■ YOUR ASSIGNMENT
The records that follow must be transcribed exactly, each one in full.
INPUT DATA section start
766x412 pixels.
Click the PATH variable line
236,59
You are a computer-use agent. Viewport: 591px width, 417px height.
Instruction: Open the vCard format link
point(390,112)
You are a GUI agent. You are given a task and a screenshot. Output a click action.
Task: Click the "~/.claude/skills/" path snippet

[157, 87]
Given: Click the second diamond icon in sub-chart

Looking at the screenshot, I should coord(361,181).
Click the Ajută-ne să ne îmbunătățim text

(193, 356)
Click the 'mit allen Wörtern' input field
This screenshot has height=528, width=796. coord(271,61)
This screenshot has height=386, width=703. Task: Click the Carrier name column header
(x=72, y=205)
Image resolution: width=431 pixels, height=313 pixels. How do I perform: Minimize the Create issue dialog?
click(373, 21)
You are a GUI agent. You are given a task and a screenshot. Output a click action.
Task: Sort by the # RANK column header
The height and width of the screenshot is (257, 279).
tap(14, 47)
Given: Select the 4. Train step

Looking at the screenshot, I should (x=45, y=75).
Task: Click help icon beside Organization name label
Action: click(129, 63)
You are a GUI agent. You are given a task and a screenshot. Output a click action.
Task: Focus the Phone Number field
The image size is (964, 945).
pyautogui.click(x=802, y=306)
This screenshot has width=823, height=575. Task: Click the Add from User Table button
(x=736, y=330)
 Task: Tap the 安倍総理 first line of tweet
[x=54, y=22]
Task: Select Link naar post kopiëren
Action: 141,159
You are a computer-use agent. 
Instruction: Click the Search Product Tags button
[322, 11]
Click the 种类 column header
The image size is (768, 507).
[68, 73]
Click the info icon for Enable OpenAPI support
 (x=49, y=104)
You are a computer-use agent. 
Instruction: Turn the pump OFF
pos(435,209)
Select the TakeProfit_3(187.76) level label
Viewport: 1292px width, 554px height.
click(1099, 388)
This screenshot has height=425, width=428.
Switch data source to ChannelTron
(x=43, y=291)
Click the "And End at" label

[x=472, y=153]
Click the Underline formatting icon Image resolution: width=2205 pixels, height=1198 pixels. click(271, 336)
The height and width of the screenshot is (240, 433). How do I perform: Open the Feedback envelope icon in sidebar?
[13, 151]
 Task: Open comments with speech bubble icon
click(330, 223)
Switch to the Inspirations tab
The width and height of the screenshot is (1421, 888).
INPUT DATA section end
■ SOLUTION TO THIS PROBLEM
766x412 pixels.
Click the PATH variable line
236,59
You are a computer-use agent. Viewport: 591px width, 417px height.
Instruction: Open the vCard format link
point(390,112)
You are a GUI agent. You are given a task and a screenshot. Output a click action.
Task: Click the "~/.claude/skills/" path snippet

[157, 87]
Given: Click the second diamond icon in sub-chart

Looking at the screenshot, I should coord(361,181).
Click the Ajută-ne să ne îmbunătățim text

(193, 356)
Click the 'mit allen Wörtern' input field
This screenshot has height=528, width=796. coord(271,61)
This screenshot has height=386, width=703. Task: Click the Carrier name column header
(x=72, y=205)
Image resolution: width=431 pixels, height=313 pixels. How do I perform: Minimize the Create issue dialog?
click(373, 21)
You are a GUI agent. You are given a task and a screenshot. Output a click action.
Task: Sort by the # RANK column header
The height and width of the screenshot is (257, 279).
tap(14, 47)
Given: Select the 4. Train step

Looking at the screenshot, I should (x=45, y=75).
Task: Click help icon beside Organization name label
Action: click(129, 63)
You are a GUI agent. You are given a task and a screenshot. Output a click action.
Task: Focus the Phone Number field
The image size is (964, 945).
pyautogui.click(x=802, y=306)
This screenshot has width=823, height=575. Task: Click the Add from User Table button
(x=736, y=330)
 Task: Tap the 安倍総理 first line of tweet
[x=54, y=22]
Task: Select Link naar post kopiëren
Action: 141,159
You are a computer-use agent. 
Instruction: Click the Search Product Tags button
[322, 11]
Click the 种类 column header
The image size is (768, 507).
[68, 73]
Click the info icon for Enable OpenAPI support
 (x=49, y=104)
You are a computer-use agent. 
Instruction: Turn the pump OFF
pos(435,209)
Select the TakeProfit_3(187.76) level label
Viewport: 1292px width, 554px height.
click(1099, 388)
This screenshot has height=425, width=428.
Switch data source to ChannelTron
(x=43, y=291)
Click the "And End at" label

[x=472, y=153]
Click the Underline formatting icon Image resolution: width=2205 pixels, height=1198 pixels. click(271, 336)
The height and width of the screenshot is (240, 433). How do I perform: Open the Feedback envelope icon in sidebar?
[13, 151]
 Task: Open comments with speech bubble icon
click(330, 223)
Switch to the Inspirations tab
The width and height of the screenshot is (1421, 888).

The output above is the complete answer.